Task goal =>
The result should be every line of the listing that holds the word "icon".

┌─ Source data

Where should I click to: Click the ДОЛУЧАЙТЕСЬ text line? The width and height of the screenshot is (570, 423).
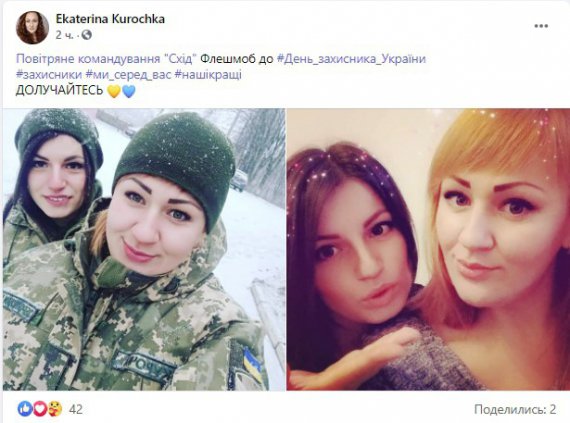[x=59, y=91]
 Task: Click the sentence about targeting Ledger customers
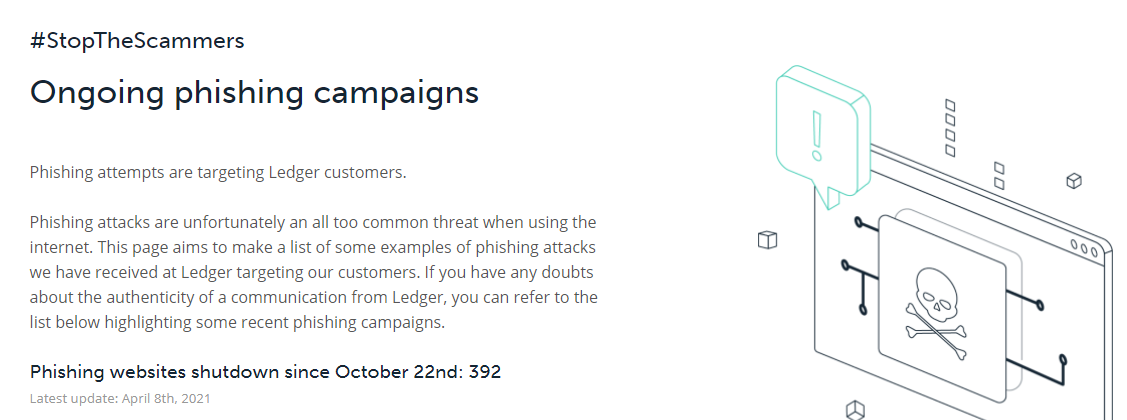point(218,173)
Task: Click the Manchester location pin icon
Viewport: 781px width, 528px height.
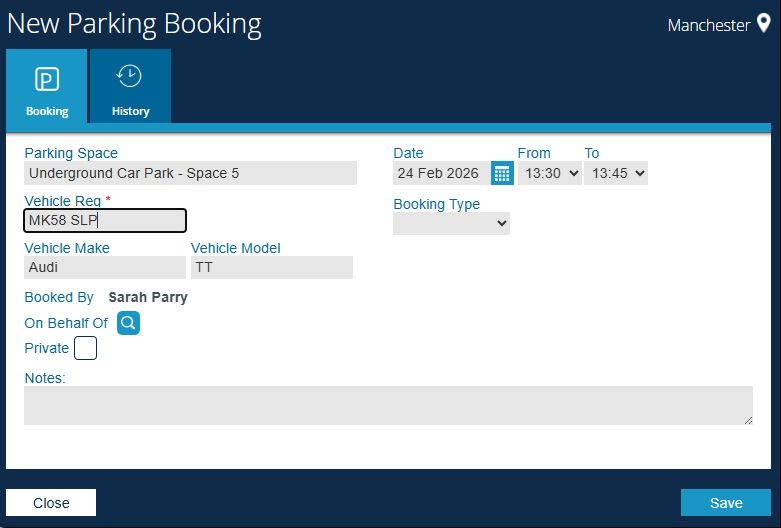Action: [x=763, y=25]
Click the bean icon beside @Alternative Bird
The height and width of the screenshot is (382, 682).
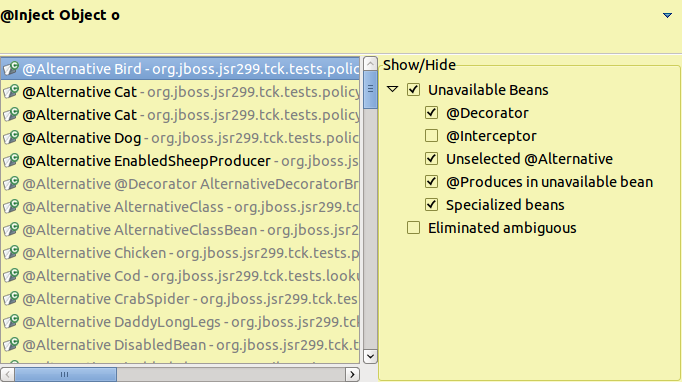(x=11, y=69)
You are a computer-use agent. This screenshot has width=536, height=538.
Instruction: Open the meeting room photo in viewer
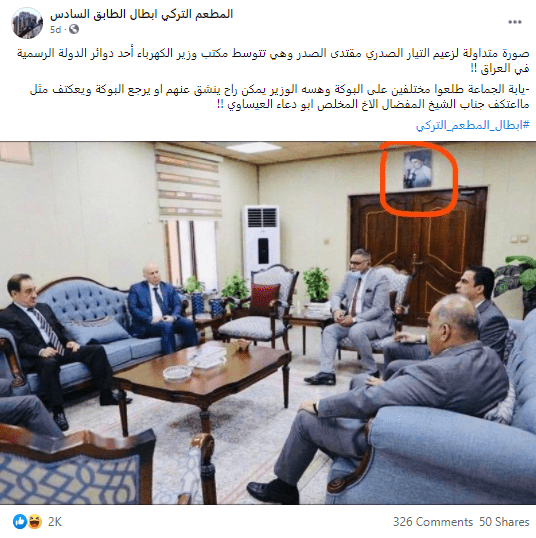pos(268,323)
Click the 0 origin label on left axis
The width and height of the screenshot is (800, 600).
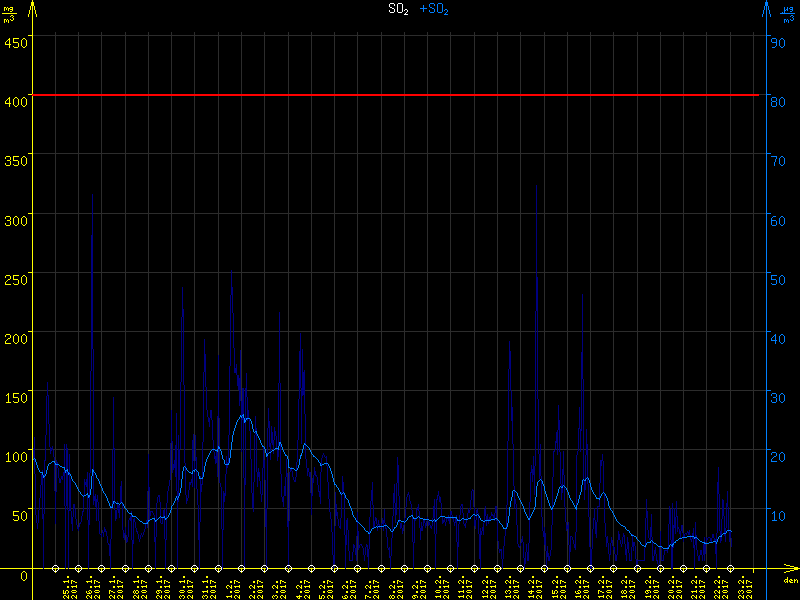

└─

Answer area =>
Task: Click the Manchester location pin icon
Click the bean icon beside @Alternative Bird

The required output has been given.